◆ **Assignment**:
Write out word for word the lines from the one holding "Given: Open 域名管理 tab in sidebar" through the end of the data, and only those lines. Pictures stay out.
------
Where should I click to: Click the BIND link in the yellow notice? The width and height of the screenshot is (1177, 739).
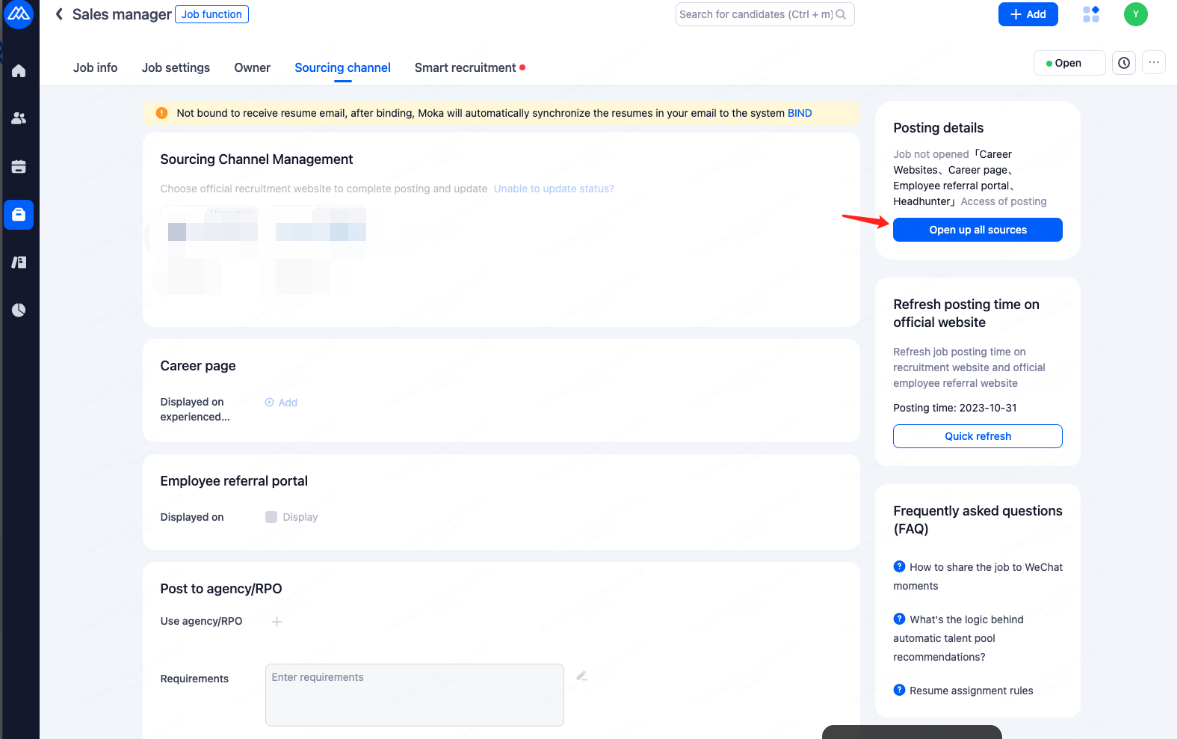pos(799,113)
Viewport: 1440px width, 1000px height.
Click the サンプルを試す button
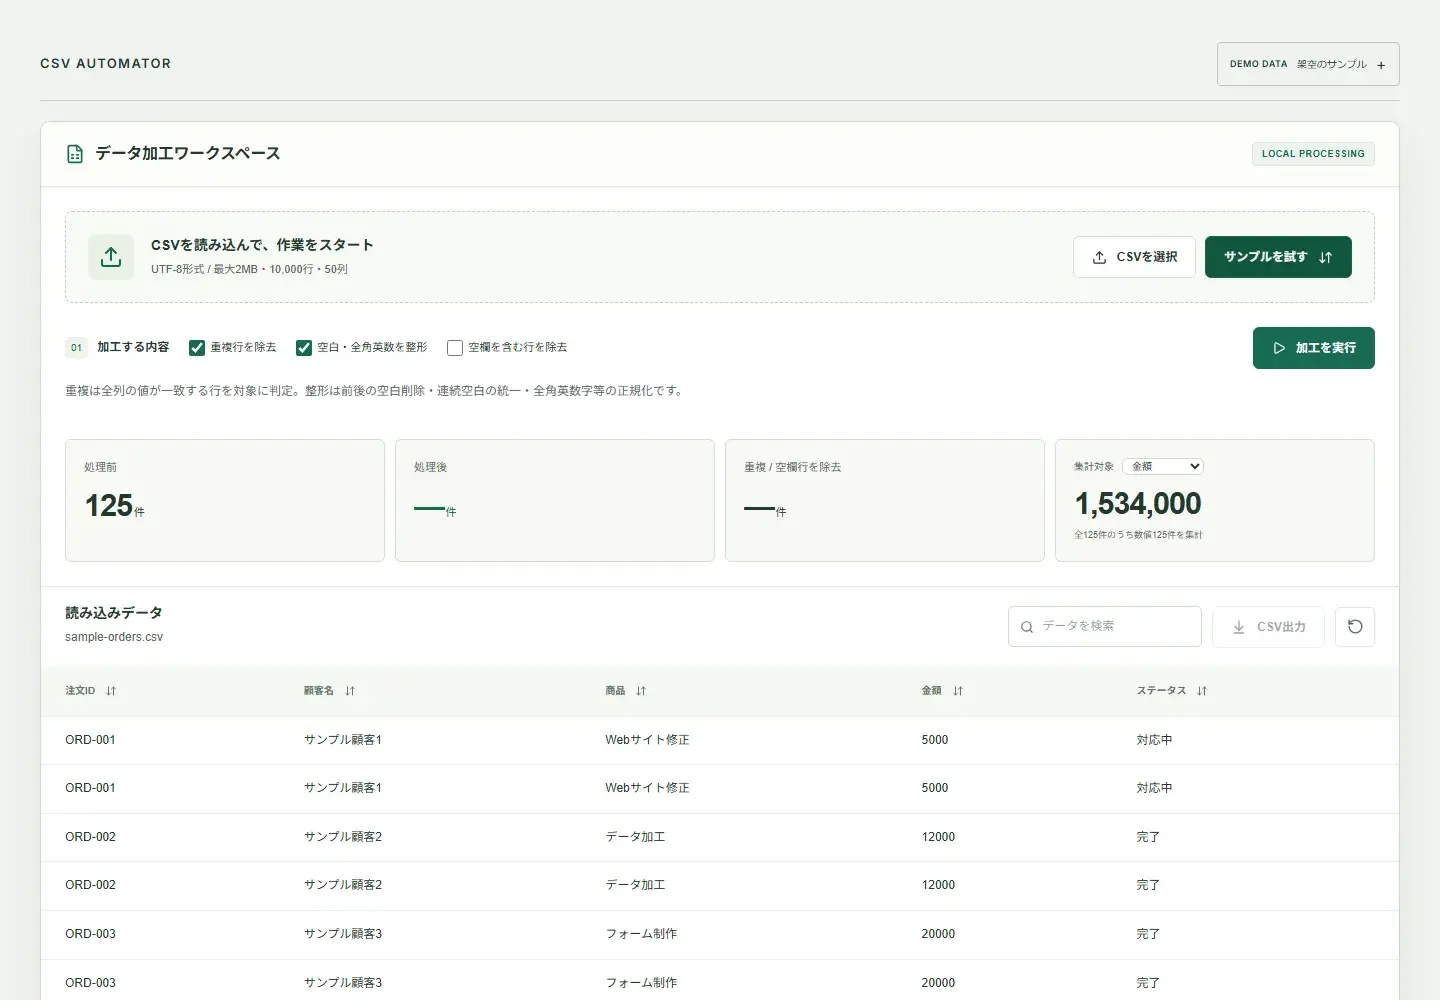pos(1278,257)
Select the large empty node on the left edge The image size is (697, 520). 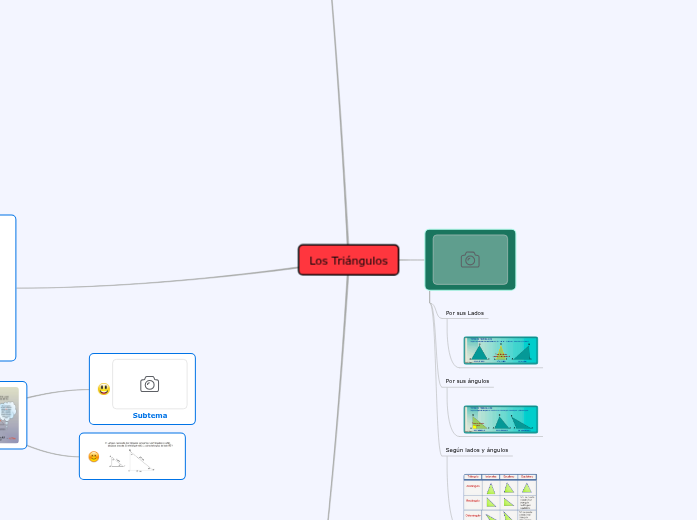(x=7, y=287)
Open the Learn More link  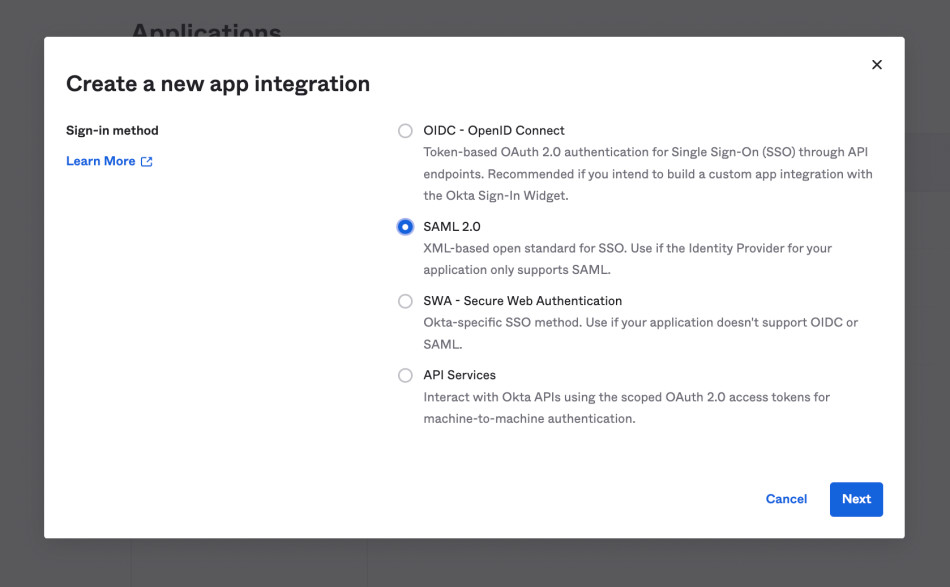(x=100, y=161)
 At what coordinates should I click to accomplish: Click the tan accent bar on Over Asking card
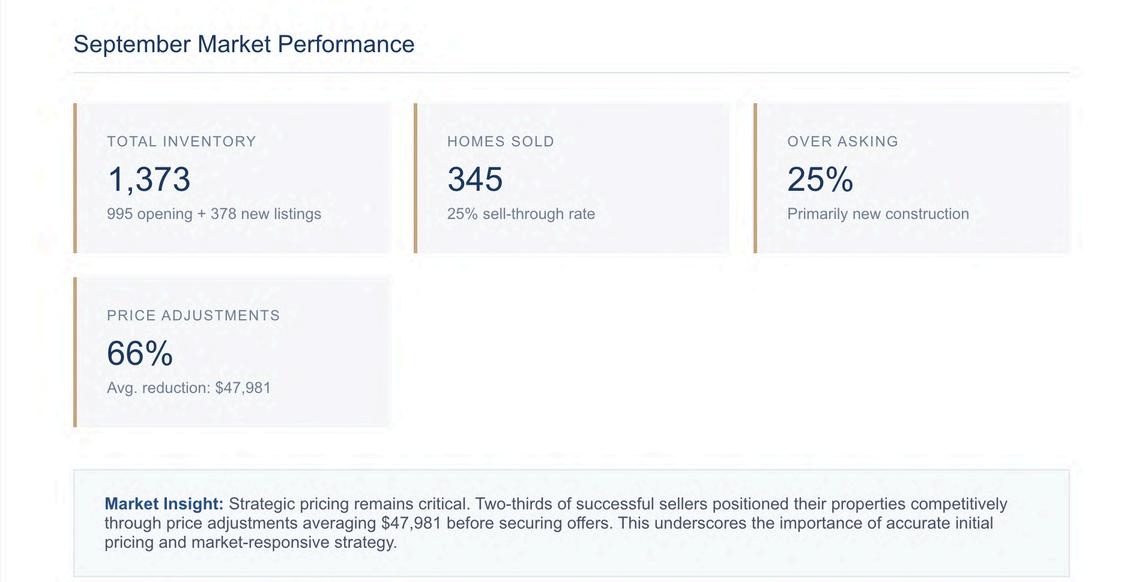click(755, 178)
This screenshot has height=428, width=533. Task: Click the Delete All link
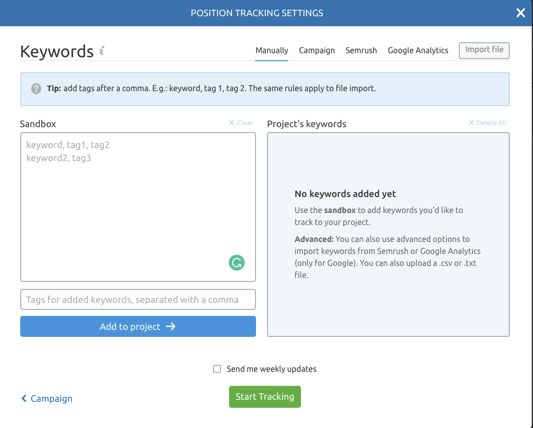[491, 123]
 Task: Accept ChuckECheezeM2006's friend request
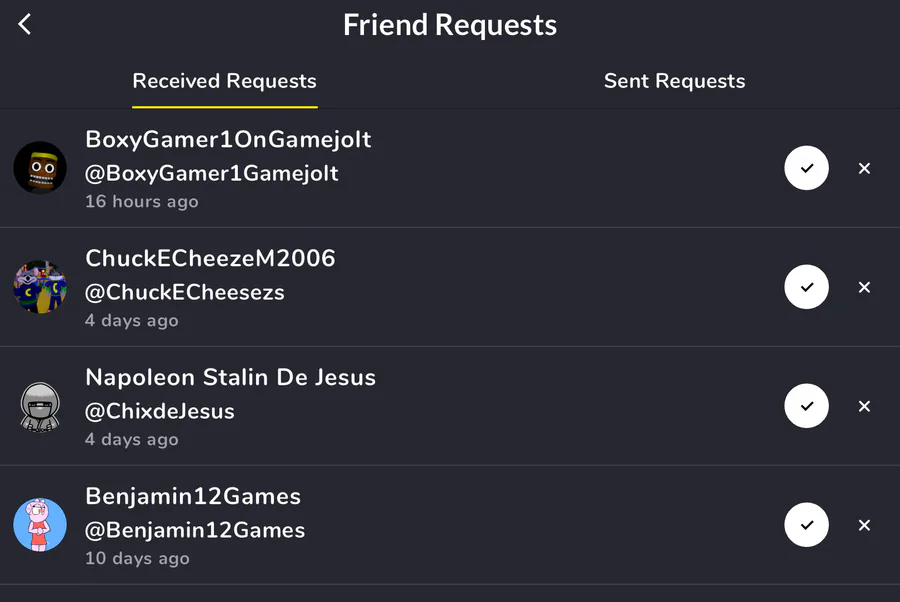(x=806, y=287)
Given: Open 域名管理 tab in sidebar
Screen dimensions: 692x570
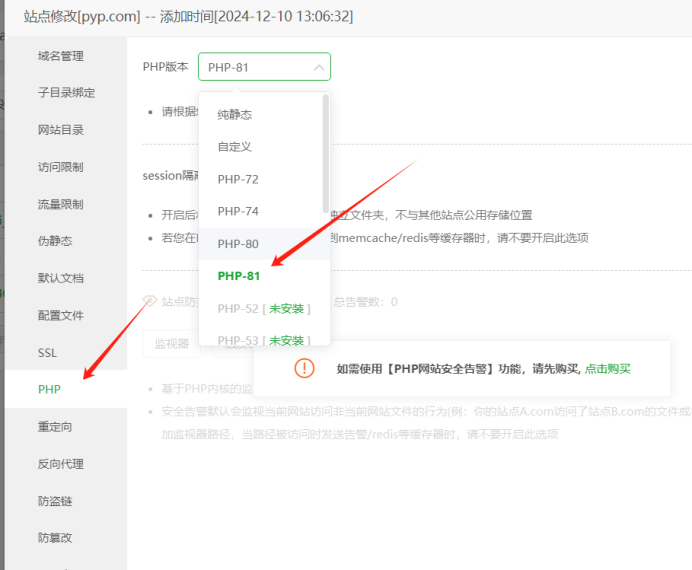Looking at the screenshot, I should 61,56.
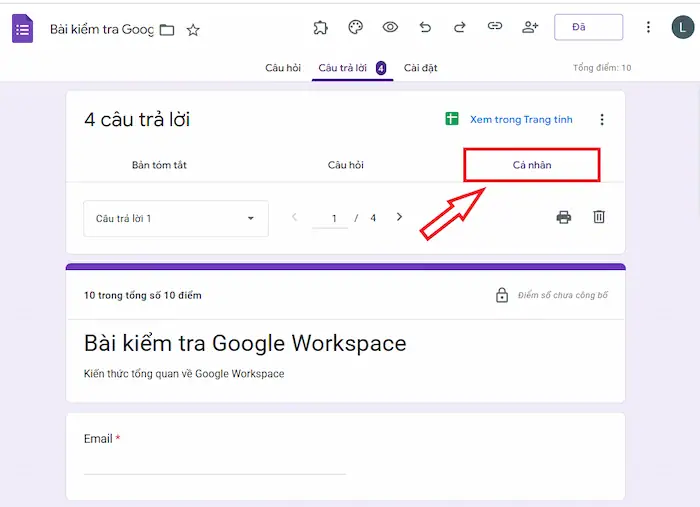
------
◆ **Your solution**:
Given: Open 域名管理 tab in sidebar
Screen dimensions: 692x570
Looking at the screenshot, I should 61,56.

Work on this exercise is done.